- What is needed -
Please edit the items below so that every "Image resolution" becomes "Display size", leaving everything else the same.

- Interface element records -
========

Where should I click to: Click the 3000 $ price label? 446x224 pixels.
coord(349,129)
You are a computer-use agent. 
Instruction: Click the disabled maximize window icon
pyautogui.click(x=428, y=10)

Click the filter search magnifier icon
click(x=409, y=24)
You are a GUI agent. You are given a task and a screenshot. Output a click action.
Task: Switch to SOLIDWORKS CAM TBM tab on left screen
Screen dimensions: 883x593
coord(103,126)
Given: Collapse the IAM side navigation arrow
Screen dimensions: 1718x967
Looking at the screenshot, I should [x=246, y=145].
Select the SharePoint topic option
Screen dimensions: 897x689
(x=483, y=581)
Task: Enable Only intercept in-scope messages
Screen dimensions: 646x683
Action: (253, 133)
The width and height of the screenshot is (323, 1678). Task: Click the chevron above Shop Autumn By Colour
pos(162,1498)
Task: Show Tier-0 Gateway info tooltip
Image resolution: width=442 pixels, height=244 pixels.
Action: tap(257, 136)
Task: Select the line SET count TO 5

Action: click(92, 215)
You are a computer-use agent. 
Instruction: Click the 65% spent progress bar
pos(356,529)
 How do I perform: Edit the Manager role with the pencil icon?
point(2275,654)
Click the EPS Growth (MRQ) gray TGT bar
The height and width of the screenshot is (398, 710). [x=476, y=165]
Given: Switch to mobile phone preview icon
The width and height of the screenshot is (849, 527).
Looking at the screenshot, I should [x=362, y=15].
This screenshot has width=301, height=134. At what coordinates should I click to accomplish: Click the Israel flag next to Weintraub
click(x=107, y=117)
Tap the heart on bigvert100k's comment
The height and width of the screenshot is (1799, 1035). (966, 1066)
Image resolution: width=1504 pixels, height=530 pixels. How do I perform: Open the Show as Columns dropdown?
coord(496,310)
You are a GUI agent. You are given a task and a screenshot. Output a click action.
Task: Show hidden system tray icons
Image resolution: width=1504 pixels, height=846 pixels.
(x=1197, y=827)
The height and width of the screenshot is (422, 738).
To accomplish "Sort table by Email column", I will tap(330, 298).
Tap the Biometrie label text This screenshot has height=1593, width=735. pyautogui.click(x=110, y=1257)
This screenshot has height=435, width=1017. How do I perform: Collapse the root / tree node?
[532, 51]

========

- Exercise result -
Where should I click to: Click the 3000 $ price label? 446x224 pixels.
coord(349,129)
You are a computer-use agent. 
Instruction: Click the disabled maximize window icon
pyautogui.click(x=428, y=10)

Click the filter search magnifier icon
click(x=409, y=24)
You are a GUI agent. You are given a task and a screenshot. Output a click action.
Task: Switch to SOLIDWORKS CAM TBM tab on left screen
Screen dimensions: 883x593
coord(103,126)
Given: Collapse the IAM side navigation arrow
Screen dimensions: 1718x967
Looking at the screenshot, I should [x=246, y=145].
Select the SharePoint topic option
Screen dimensions: 897x689
(x=483, y=581)
Task: Enable Only intercept in-scope messages
Screen dimensions: 646x683
Action: (253, 133)
The width and height of the screenshot is (323, 1678). Task: Click the chevron above Shop Autumn By Colour
pos(162,1498)
Task: Show Tier-0 Gateway info tooltip
Display size: width=442 pixels, height=244 pixels.
Action: tap(257, 136)
Task: Select the line SET count TO 5

Action: click(92, 215)
You are a computer-use agent. 
Instruction: Click the 65% spent progress bar
pos(356,529)
 How do I perform: Edit the Manager role with the pencil icon?
point(2275,654)
Click the EPS Growth (MRQ) gray TGT bar
The height and width of the screenshot is (398, 710). [x=476, y=165]
Given: Switch to mobile phone preview icon
The width and height of the screenshot is (849, 527).
Looking at the screenshot, I should [x=362, y=15].
This screenshot has width=301, height=134. At what coordinates should I click to accomplish: Click the Israel flag next to Weintraub
click(x=107, y=117)
Tap the heart on bigvert100k's comment
The height and width of the screenshot is (1799, 1035). (966, 1066)
Display size: width=1504 pixels, height=530 pixels. How do I perform: Open the Show as Columns dropdown?
coord(496,310)
You are a GUI agent. You are given a task and a screenshot. Output a click action.
Task: Show hidden system tray icons
Display size: width=1504 pixels, height=846 pixels.
(x=1197, y=827)
The height and width of the screenshot is (422, 738).
To accomplish "Sort table by Email column", I will tap(330, 298).
Tap the Biometrie label text This screenshot has height=1593, width=735. pyautogui.click(x=110, y=1257)
This screenshot has height=435, width=1017. How do I perform: Collapse the root / tree node?
[532, 51]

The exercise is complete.